YOUR INSTRUCTIONS → Whenever the word "pixels" turns up in a line of the data below, copy that line.

SUPPLIED RECORDS →
━━━━━━━━━━━━━━━━

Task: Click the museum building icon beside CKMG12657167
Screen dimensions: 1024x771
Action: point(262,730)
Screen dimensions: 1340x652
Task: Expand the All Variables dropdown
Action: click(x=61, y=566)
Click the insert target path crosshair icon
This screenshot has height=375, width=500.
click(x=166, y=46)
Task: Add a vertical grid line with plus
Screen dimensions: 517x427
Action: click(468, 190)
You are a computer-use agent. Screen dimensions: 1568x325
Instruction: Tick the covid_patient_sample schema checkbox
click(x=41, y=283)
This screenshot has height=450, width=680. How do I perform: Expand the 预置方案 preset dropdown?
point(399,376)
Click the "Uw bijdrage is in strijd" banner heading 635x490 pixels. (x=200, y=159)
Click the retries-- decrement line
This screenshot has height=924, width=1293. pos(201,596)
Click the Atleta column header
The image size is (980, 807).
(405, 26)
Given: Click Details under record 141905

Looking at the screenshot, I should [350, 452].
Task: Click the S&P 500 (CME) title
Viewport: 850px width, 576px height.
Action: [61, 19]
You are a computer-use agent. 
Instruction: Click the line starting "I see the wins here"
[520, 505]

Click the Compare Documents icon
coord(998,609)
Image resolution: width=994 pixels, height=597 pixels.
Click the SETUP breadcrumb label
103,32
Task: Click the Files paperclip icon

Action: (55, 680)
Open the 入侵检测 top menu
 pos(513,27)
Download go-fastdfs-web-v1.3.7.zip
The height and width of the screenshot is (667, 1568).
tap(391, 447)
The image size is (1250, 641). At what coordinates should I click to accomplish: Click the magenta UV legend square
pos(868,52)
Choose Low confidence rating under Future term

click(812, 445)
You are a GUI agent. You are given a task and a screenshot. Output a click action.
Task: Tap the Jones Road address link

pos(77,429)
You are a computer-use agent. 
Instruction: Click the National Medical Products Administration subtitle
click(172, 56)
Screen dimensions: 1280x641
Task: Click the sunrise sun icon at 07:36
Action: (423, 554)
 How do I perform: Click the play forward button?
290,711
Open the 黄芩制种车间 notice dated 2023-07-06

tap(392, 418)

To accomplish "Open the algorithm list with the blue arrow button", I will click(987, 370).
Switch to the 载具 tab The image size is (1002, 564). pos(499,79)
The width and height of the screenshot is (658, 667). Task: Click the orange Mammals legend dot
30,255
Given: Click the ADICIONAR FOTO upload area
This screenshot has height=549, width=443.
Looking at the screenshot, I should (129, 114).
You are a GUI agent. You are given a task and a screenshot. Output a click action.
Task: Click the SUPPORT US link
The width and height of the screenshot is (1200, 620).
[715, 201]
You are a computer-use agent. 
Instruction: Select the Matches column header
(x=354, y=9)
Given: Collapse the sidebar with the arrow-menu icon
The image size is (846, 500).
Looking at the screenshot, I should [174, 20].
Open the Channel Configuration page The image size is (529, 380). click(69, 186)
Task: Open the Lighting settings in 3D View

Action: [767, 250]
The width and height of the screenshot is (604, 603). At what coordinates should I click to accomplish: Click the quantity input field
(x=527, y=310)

━━━━━━━━━━━━━━━━

THE ANSWER →
Click the "Uw bijdrage is in strijd" banner heading 635x490 pixels. (x=200, y=159)
Image resolution: width=994 pixels, height=597 pixels.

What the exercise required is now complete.